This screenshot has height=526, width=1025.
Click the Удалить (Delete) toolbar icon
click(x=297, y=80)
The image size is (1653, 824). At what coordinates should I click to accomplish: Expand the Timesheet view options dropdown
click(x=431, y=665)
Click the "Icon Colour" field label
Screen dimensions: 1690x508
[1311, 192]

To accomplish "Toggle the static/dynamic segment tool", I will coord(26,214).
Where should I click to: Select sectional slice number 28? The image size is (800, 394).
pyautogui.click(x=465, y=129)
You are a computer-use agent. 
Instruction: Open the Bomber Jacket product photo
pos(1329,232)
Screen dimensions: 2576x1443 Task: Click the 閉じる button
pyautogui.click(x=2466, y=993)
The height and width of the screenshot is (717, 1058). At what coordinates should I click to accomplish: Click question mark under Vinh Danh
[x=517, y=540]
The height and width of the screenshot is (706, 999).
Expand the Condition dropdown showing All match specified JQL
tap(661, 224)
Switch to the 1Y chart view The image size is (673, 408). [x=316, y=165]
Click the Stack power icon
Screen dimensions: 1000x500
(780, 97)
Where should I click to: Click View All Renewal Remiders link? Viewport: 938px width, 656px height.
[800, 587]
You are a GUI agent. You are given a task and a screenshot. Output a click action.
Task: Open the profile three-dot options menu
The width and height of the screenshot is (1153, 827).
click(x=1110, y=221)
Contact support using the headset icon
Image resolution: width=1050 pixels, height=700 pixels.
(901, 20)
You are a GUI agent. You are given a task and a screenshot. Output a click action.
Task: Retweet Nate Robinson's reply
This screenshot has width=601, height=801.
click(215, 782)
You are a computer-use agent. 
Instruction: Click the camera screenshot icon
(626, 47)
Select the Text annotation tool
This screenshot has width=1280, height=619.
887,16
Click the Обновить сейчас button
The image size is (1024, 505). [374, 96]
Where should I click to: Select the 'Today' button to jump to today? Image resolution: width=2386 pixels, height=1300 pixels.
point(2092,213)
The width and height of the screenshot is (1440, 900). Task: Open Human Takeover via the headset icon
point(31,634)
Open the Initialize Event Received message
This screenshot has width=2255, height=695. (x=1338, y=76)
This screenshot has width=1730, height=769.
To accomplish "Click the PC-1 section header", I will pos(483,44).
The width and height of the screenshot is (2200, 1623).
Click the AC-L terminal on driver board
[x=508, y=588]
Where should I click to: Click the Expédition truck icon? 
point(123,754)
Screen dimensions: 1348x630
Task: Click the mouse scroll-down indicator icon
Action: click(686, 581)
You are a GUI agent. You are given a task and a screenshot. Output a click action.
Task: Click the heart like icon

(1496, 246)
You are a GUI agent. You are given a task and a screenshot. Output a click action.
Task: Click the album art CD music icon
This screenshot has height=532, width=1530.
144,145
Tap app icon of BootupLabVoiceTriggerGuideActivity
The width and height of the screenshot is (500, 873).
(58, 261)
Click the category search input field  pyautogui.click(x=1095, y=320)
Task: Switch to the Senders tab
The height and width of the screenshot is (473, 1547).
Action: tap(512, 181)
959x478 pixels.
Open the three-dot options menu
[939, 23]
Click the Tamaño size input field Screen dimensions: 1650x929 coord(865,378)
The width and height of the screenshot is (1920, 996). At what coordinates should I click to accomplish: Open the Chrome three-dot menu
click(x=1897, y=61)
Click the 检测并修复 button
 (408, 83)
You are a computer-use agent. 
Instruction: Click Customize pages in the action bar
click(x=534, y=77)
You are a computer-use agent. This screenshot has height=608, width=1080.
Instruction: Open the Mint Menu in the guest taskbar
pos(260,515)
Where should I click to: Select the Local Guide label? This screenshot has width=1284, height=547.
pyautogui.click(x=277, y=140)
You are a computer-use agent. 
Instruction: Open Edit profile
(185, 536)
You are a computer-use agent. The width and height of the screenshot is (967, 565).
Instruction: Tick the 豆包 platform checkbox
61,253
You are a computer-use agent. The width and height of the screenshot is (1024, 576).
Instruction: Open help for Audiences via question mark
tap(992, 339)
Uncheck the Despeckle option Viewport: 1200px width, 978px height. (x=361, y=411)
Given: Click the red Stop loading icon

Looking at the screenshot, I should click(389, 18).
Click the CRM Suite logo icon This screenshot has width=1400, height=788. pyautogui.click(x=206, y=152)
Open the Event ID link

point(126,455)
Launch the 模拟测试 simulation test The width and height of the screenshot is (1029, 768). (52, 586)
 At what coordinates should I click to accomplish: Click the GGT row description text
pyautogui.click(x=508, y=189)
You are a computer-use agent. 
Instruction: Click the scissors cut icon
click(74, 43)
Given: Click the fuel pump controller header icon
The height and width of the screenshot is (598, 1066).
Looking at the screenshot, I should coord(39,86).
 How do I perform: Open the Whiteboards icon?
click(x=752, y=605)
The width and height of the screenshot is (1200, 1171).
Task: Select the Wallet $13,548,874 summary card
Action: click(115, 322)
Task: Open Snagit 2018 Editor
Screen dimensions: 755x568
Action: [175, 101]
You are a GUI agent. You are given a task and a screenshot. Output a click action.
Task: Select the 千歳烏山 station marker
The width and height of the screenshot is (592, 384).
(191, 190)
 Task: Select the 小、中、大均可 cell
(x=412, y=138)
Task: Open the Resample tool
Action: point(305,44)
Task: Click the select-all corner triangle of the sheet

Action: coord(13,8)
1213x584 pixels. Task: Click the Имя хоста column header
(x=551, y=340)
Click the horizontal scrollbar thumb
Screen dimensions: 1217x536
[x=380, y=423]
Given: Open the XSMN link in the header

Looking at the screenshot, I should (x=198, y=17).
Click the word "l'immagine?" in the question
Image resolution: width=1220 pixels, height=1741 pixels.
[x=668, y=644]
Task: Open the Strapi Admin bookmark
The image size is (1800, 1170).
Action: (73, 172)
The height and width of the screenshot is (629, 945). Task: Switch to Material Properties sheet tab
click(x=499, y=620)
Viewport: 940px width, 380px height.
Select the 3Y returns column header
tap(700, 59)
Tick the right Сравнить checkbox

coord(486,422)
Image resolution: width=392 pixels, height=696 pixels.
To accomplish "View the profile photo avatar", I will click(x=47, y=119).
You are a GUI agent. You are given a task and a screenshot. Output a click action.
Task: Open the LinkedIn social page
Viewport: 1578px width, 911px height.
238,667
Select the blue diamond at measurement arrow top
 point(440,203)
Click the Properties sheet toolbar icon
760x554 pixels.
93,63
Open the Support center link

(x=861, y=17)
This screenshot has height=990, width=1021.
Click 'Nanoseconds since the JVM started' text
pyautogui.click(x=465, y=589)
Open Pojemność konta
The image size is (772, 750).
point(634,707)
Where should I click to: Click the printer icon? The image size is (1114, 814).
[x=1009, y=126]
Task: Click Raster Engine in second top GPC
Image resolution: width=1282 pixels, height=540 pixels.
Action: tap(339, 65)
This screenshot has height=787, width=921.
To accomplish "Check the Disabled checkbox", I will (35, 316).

--*--

> _Activity_: Looking at the data above, return every line from the one with "Uncheck the Despeckle" down to the one with "Launch the 模拟测试", exactly and inclusively.

> _Answer below_:
Uncheck the Despeckle option Viewport: 1200px width, 978px height. (x=361, y=411)
Given: Click the red Stop loading icon

Looking at the screenshot, I should click(389, 18).
Click the CRM Suite logo icon This screenshot has width=1400, height=788. pyautogui.click(x=206, y=152)
Open the Event ID link

point(126,455)
Launch the 模拟测试 simulation test The width and height of the screenshot is (1029, 768). (52, 586)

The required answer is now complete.